Она не улыбнулась. Просто кивнула, как будто это был самый нормальный ответ в мире.
— Может выпьем за это?
— Можно.

Она сделала большой глоток и сползла под стол. Я вставил новый лист.
На машинке лежал мятый клочок, написанный ночью — когда не мог спать, а сидел и смотрел на стену, пытаясь понять, почему голова звучит как приёмник, поймавший все станции сразу.
Я развернул клочок.
«Некрофилия головного мозга — это когда ты пытаешься трахнуть мёртвую идею, надеясь, что она оживёт».
Кто это написал? Я. Про кого? Про себя.

Всю свою жизнь я трахал мёртвые идеи. Вера в то, что если быть хорошим — тебя не выгонят. Вера в то, что если работать — тебя заметят. Вера в то, что если любить — тебя не бросят. Мёртвые все. Они были мертвы с самого начала, но я продолжал подмахивать тазом в надежде на чудо.

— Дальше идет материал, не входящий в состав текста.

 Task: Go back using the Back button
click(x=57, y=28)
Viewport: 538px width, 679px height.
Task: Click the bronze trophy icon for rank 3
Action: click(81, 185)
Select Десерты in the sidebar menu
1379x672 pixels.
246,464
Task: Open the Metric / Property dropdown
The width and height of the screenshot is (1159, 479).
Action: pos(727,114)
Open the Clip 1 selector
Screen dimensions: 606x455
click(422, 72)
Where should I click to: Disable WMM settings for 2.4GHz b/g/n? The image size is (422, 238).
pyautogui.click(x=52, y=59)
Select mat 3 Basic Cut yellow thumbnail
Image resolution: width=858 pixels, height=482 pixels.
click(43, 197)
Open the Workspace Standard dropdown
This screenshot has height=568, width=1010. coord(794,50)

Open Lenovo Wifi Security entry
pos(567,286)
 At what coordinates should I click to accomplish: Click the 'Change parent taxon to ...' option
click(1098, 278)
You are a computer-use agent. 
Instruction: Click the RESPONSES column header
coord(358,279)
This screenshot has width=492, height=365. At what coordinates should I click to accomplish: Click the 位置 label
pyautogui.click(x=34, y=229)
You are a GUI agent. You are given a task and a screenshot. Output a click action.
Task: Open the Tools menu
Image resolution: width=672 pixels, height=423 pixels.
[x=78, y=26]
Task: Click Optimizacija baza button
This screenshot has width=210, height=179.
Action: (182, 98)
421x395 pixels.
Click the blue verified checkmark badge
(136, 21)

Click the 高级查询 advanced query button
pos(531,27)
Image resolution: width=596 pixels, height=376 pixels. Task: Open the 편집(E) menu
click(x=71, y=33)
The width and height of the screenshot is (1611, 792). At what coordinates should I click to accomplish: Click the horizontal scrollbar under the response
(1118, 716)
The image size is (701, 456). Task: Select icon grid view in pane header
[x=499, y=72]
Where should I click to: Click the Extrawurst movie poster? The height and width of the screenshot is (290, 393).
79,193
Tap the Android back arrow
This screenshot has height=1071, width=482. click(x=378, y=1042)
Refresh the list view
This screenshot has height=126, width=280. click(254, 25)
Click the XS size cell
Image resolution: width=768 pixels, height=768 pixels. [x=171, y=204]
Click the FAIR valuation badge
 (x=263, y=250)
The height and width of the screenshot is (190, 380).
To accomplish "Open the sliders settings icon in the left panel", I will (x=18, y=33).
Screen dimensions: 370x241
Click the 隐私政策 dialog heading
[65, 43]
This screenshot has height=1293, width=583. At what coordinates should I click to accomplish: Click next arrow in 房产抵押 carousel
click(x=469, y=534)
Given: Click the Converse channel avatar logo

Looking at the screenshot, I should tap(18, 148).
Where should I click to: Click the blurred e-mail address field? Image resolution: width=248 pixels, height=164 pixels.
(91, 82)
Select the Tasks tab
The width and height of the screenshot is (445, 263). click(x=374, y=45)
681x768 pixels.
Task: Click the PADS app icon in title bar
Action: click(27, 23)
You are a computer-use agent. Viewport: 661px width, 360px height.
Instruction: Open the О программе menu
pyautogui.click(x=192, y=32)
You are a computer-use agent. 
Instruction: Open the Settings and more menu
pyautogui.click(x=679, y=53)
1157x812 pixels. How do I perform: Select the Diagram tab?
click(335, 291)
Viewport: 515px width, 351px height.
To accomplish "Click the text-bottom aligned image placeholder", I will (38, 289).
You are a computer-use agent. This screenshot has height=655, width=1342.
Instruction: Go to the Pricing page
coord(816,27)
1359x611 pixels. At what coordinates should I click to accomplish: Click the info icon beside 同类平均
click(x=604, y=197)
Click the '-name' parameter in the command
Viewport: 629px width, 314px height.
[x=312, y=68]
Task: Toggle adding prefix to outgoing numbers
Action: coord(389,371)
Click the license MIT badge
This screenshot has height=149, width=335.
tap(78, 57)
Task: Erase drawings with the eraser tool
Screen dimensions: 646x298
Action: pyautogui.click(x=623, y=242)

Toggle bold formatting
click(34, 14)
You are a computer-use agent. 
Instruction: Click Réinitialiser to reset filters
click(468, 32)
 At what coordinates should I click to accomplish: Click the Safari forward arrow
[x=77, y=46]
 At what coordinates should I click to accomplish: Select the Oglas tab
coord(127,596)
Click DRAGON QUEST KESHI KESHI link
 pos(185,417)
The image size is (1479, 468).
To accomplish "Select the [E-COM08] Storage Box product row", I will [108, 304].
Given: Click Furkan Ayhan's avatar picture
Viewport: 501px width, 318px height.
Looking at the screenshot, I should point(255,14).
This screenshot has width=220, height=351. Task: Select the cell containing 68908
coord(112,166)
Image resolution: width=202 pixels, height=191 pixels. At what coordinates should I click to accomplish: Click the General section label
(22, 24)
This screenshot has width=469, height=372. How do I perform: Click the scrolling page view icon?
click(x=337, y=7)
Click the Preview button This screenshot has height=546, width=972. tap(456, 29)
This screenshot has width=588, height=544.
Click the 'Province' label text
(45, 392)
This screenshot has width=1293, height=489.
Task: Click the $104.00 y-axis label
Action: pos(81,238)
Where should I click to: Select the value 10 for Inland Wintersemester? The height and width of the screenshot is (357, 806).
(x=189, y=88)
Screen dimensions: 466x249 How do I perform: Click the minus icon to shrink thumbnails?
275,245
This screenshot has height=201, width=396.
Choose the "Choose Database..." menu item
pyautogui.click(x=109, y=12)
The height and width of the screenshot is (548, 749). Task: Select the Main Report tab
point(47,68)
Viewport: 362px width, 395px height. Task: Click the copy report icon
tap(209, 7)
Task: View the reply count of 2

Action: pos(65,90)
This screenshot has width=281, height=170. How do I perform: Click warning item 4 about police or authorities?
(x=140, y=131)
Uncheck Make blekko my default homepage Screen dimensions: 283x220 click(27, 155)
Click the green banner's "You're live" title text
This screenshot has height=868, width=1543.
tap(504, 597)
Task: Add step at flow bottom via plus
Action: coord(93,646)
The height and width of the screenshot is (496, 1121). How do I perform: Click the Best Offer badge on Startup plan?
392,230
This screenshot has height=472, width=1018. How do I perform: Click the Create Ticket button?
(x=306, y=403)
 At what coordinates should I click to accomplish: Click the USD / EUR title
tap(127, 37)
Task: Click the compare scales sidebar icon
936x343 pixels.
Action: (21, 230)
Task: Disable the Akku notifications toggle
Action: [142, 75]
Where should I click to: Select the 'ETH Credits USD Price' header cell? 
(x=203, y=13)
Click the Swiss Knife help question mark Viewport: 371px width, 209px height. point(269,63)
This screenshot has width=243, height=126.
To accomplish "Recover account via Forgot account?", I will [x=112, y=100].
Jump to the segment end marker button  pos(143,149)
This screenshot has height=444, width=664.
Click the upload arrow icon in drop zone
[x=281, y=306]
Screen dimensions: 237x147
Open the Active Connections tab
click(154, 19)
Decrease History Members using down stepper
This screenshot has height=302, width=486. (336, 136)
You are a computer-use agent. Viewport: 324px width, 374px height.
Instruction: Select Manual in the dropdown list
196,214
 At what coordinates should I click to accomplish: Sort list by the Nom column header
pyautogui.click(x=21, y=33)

Я вставил клочок в машинку и напечатал сверху:
Глава 2. Некрофилия головного мозга.

Снизу соседка завозилась с моей ширинкой.
— Тебе помочь или ты пока занят?
— Ты знаешь, что такое некрофилия?
Она замерла.
— Ты серьёзно сейчас?
— Вполне.
Она помолчала. Расстегнула молнию и сказала:
— Это когда с мёртвыми. Ну...
— А если с мёртвыми идеями?
— Это уже не ко мне. Я бухгалтер.

Я не знал, правда ли она бухгалтер. Скорее всего, нет. Здесь никто не был тем, кем назвался. Я, например, был архитектором. Теперь сидел в притоне и писал книгу, пока женщина, которая называет себя бухгалтером, делала мне минет под столом.

Нет системы координат для восприятия системы мышления выше его уровня.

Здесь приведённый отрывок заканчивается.